Researchers from the Stevens Institute of Technology and the New York Institute of Technology have recently published some early results from their work using Generative Adversarial Networks (GANs) to generate password guesses at a better rate, they said, than existing manual rule-generation techniques feeding existing tools such as Hashcat or John the Ripper. By opting for these powerful analytical tools, the researchers said they can use machines to learn from existing data, such as any of the millions of passwords leaked in the last 18 months, and develop new password rules that not only improve the efficiency of the pen-testing tools, but also could someday be the primary tool used to recover or guess passwords.
“Let’s say tomorrow there is another password leak; if you’re building rules manually and you want to take advantage of that knowledge from the leak, you have to get people to go through it and see what is not matched, and figure out how to match it manually by coming up with new rules and keywords. It’s a manual work,” said Paolo Gasti of NYIT, one of the researchers involved. “What we are doing instead is we take the password dump, give it to the tool and let it run for a day, a week or a month and you’re done. You’ve already learned as much as the tool can learn from this new dataset.”
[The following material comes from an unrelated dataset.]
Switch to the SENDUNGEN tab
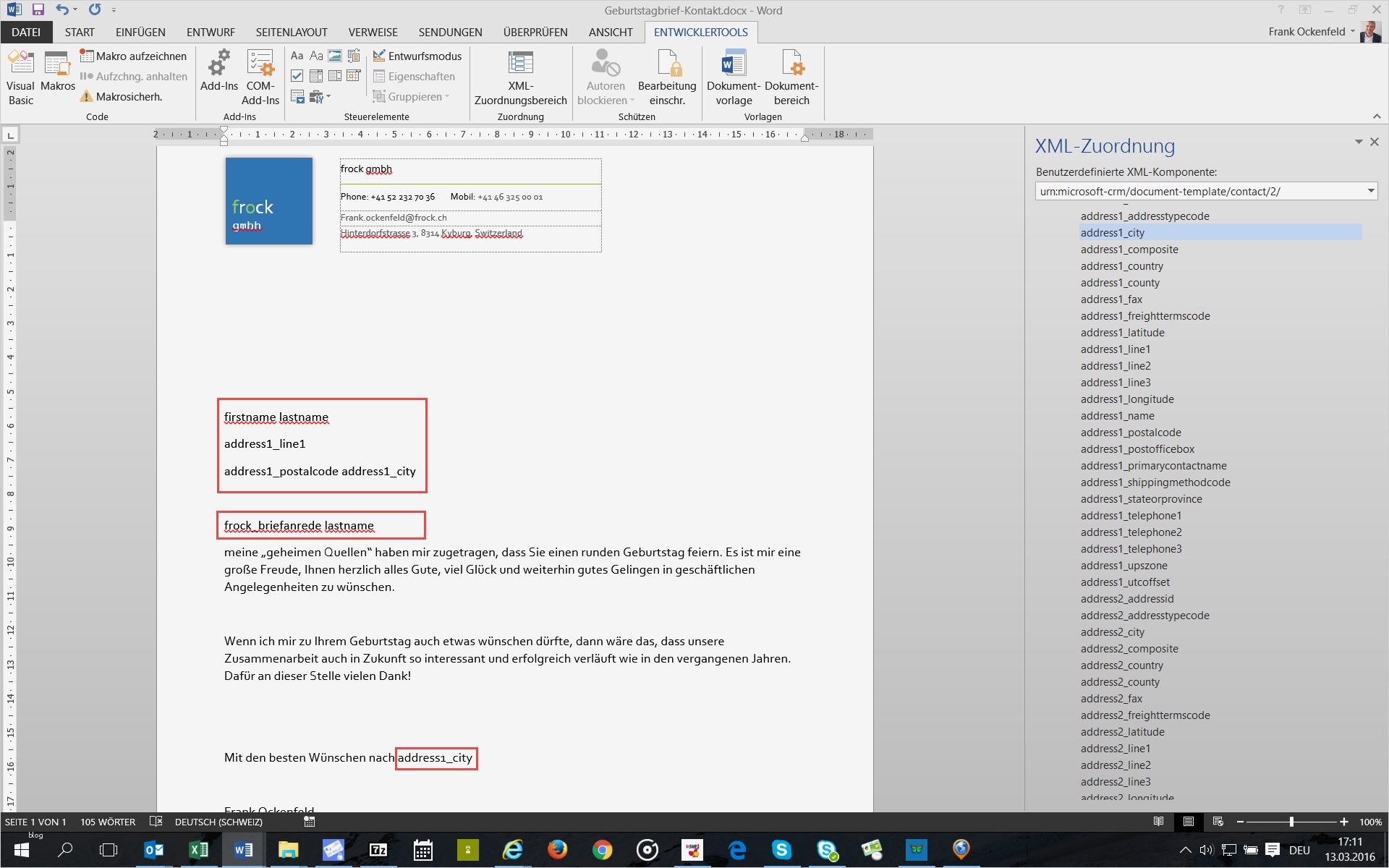 (x=450, y=32)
Gasti, along with his colleagues Briland Hitaj, Giuseppe Ateniese and Fernando Perez-Cruz of the Stevens Institute of Technology and the New York Institute of Technology recently released a paper called “PassGAN: A Deep Learning Approach for Password Guessing.” PassGAN is the name of their technique that leverages GANs to improve on rule-based password generation tools, they said.
“PassGAN represents a substantial improvement on rule-based password generation tools because it infers password distribution information autonomously from password data rather than via manual analysis,” they wrote. “As a result, it can effortlessly take advantage of new password leaks to generate richer password distributions.”
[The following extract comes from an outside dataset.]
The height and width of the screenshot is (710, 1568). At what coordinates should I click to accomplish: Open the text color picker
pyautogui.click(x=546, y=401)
The paper includes results from a number of experiments that demonstrate how PassGAN analyzed passwords leaked in the LinkedIn and RockYou breaches and outperformed John the Ripper’s SypderLabs rules and “were competitive” with best64 and gen2 rules from HashCat.
“When we combined the output of PassGAN with the output of HashCat, we were able to match 18%-24% more passwords than HashCat alone,” they wrote. “This is remarkable because it shows that PassGAN can generate a considerable number of passwords that are out of reach for current tools.”
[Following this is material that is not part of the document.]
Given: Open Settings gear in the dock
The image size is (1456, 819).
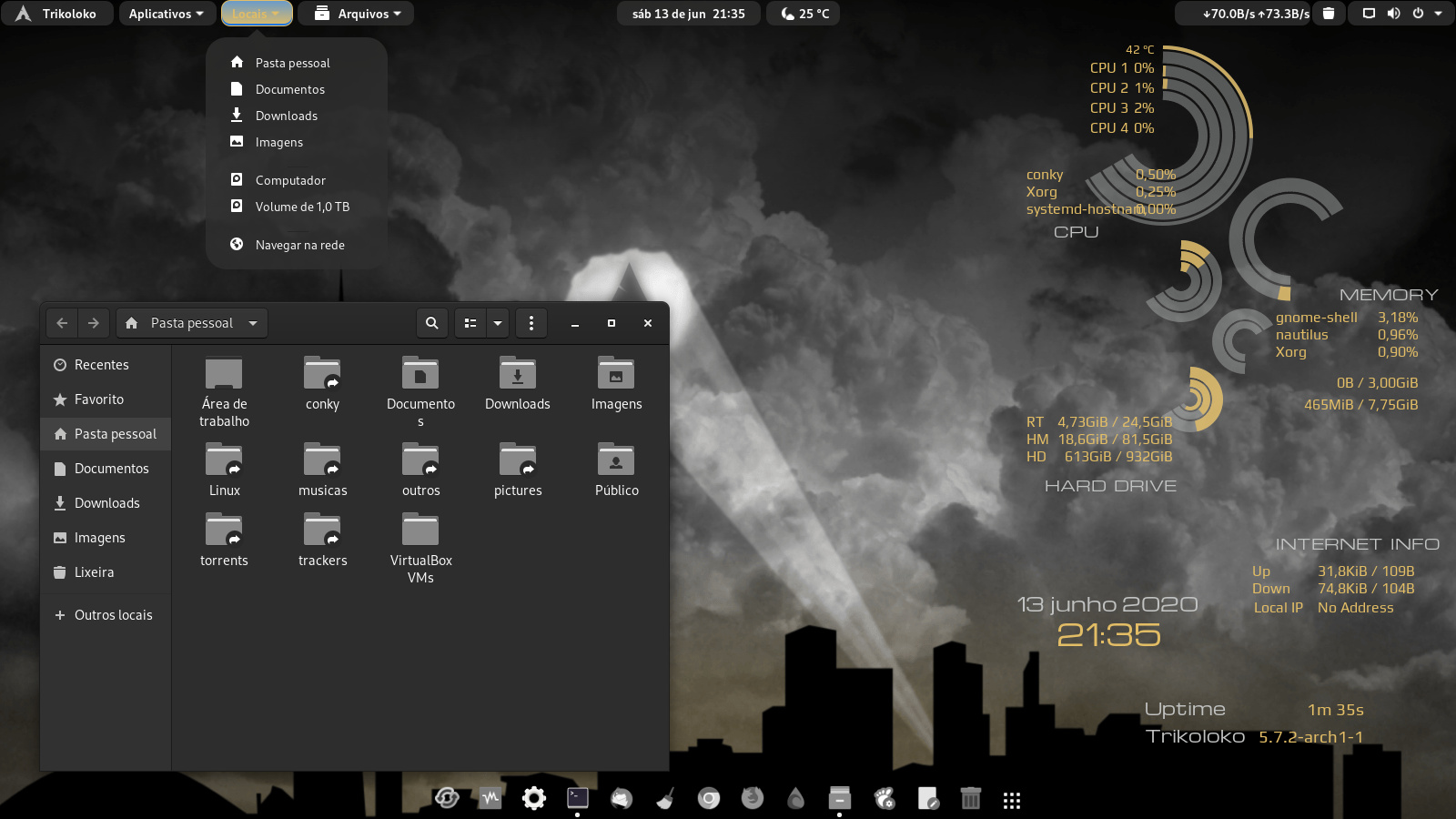Looking at the screenshot, I should click(534, 799).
GANs, meanwhile, are deep-learning tools that are made up of two deep neural networks: generative and discriminative. The deep learning is used in many applications to generate something new from a data set (i.e, scanning thousands of images of faces or rooms to create a new, unique image). Gasti said this may be the first application of GANs in security, and their intent was to teach the deep neural networks what user-chosen passwords look like without providing the network any context, such as personal information like dates of birth or pet names which users often combine when forming what they believe are complex passwords.
“We are not providing any information, just blindly giving a set of passwords to the machine, and the machine is figuring out what a password is. The idea is that this machine will go through these passwords hundreds of thousands of times and every time it runs through them, it learns something new, some new relationship between components of a password,” Gasti said. “The hundred-thousandth pass might be ‘I’ve identified this word and numbers and know the relationship between them and the probability that binds them.’ Every time it goes through something, it learns something new. Instead of having a team of people manually go through hundreds of thousands of passwords, the machine does it for you.”
Ideally, a fast cluster of machines could analyze millions of passwords for a month, for example, and extract rules that a manual process could never generate, he said.
“I feel we’re raising the bar for what a good password is supposed to look like,” Gasti said. “Since we’re better at guessing passwords now, you can imagine what we thought was secure before we now know is not. Passwords that were un-guessable before now become guessable not because they are weaker, but because we have a better way to assess them.”